Но в 2000 годы они произошли изменения: появилось направление, которое называют «политический салафизм». Они стали отстаивать традиционный ислам, апеллируя к законам шариата, но при этом уже были готовы участвовать в политике, даже создавая политические партии.

При этом считается, что салафитов поддерживают страны Аравийского полуострова и, в частности, Саудовская Аравия. Что вообще салафизм — это политический проект Саудовской Аравии. В этом смысле понятно, почему талибы побаиваются конкуренции со стороны салафитов. Они опасаются, что те станут вмешиваться в их дела. Нужно понимать, что афганское общество само на себе зациклено в первую очередь.

Поэтому, когда мы говорим об угрозе экспансии исламизма с территории Афганистана в страны Центральной Азии, то речь идет не о талибах, а о тех, кому они позволяют на своей территории функционировать — начиная с Аль-Каиды и заканчивая Исламским движением Восточного Туркестана, который борется за освобождение Синьцзян-Уйгурского автономного района Китая.

Самих же талибов мало волнуют мировые процессы. В первую очередь их волнует то, что происходит в Афганистане. Но это, конечно, не делает их более комфортным и привлекательным соседом.

— А если говорить об их идеях с точки зрения социально-экономического развития страны? Есть ли у них здесь какие-то предложения?

— Мир не стоит на месте, и сами афганцы, конечно, хотят, чтобы появилась социальная справедливость. И люди будут смотреть на то, как талибы выполнят свои обещания. На это, кстати, частично направлена риторика их верхушки Талибана: попытаться создать привлекательные условия для экономического взаимодействия с региональными игроками.

— И, наверное, если рассуждать гипотетически, только в перспективе долгой работы с иностранным капиталом и с большими инфраструктурами проектами – скажем, с тем же Китаем – Афганистан может встать на путь медленной модернизации и смягчения нравов. То есть, это вопрос, условно, 50–100 лет спокойного развития?

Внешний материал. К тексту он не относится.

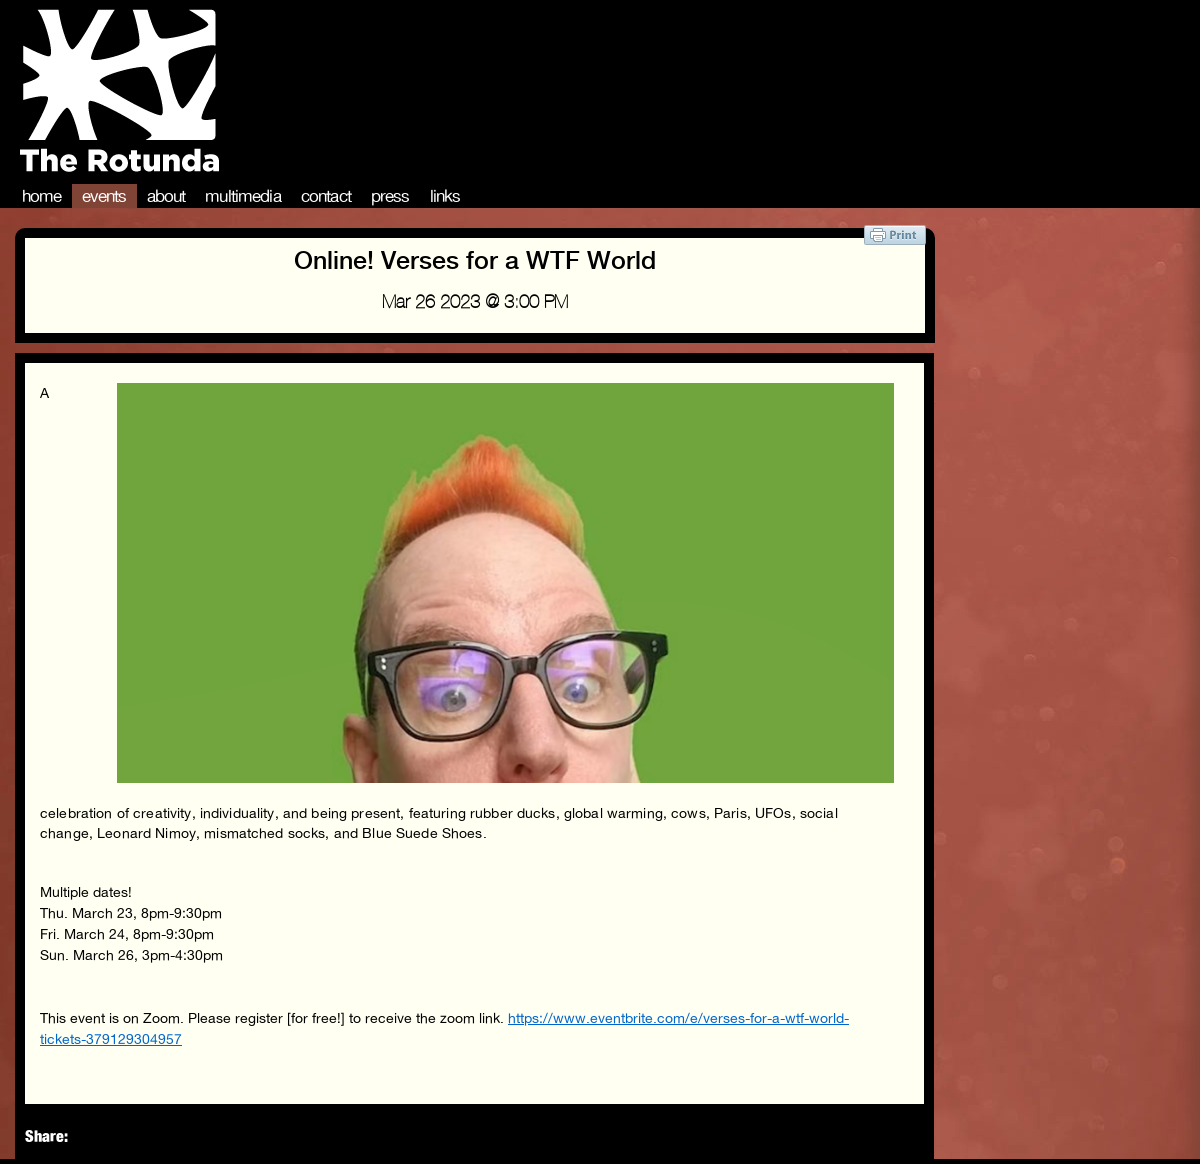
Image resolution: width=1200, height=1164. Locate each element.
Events (104, 196)
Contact (326, 196)
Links (445, 196)
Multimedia (243, 196)
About (166, 196)
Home (42, 196)
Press (390, 196)
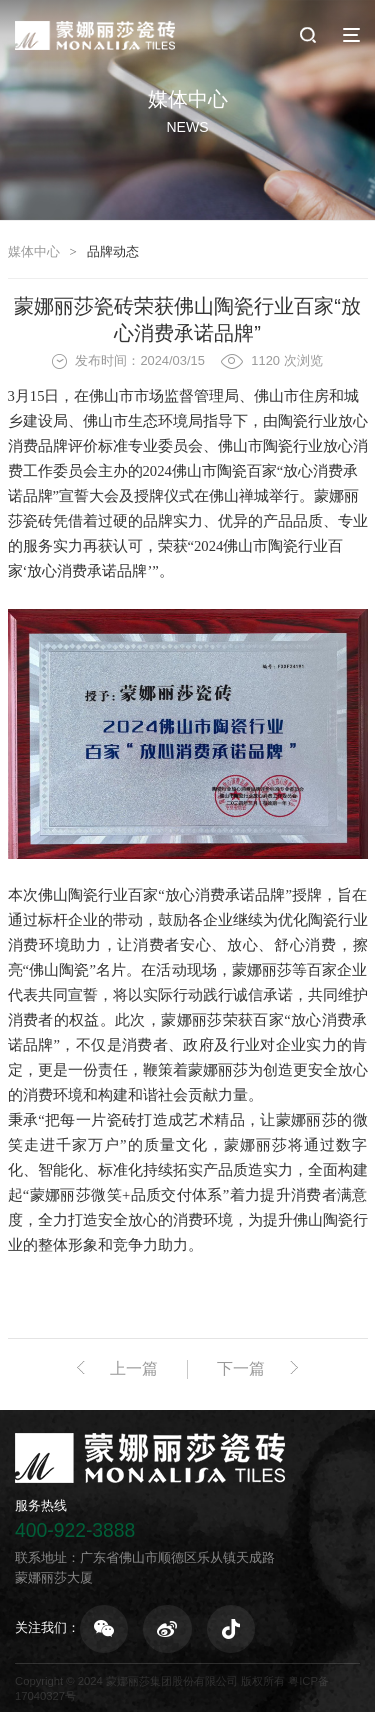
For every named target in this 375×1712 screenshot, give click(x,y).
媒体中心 (34, 251)
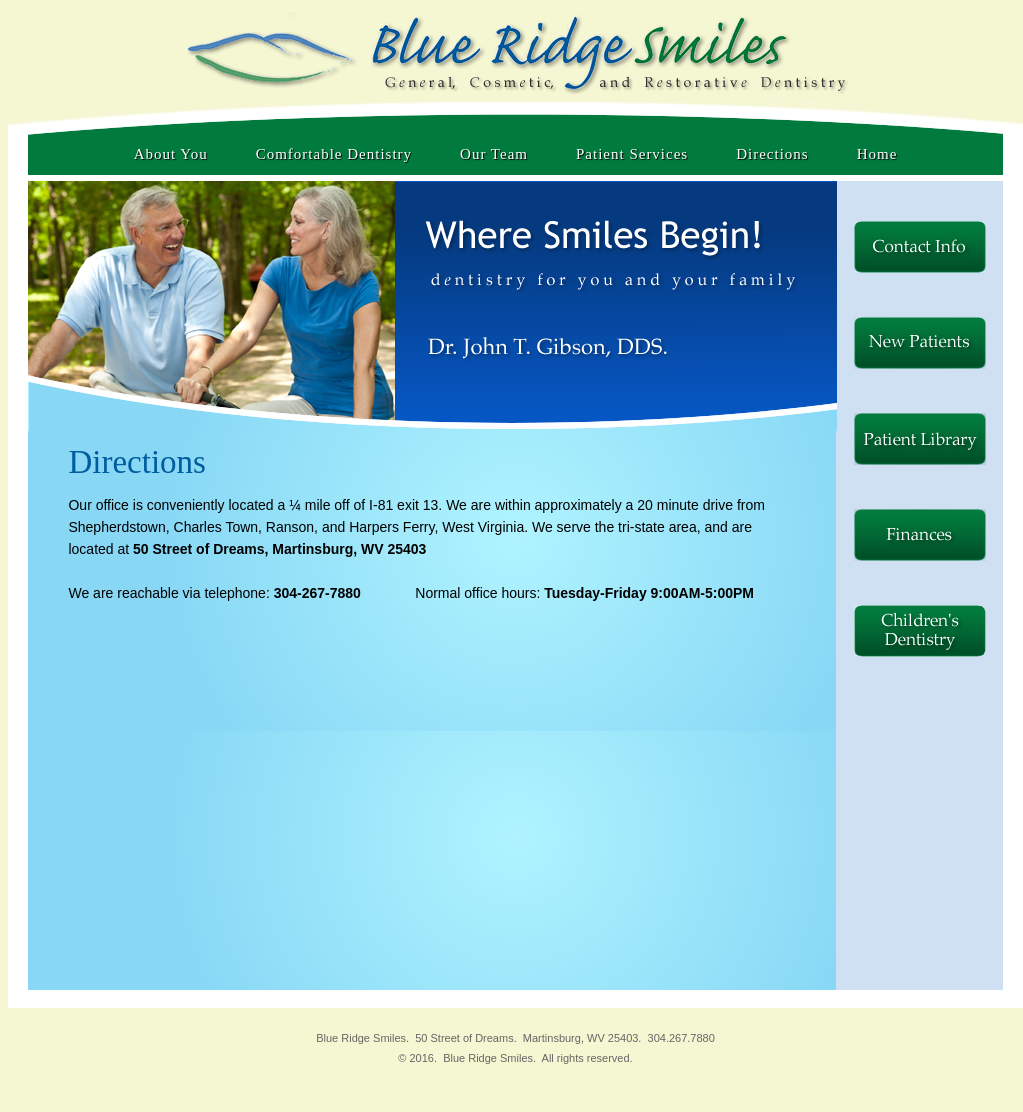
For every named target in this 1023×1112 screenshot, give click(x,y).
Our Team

— Конечно, мы понимаем, что если есть экономическая и информационная открытость, то запускается первый этап модернизации, который приводит к какому-то первичному плюрализму. Но в случае с Афганистаном возникает вопрос: а зачем уже на этом этапе афганскому народу талибы? Зачем тогда нужен их закон шариата? То есть, любая модернизация все время будет вступать в конфликт с идеологией Талибана. Это тот экзистенциальный конфликт, который, как вы понимаете, никто не знает, как будет разрешаться.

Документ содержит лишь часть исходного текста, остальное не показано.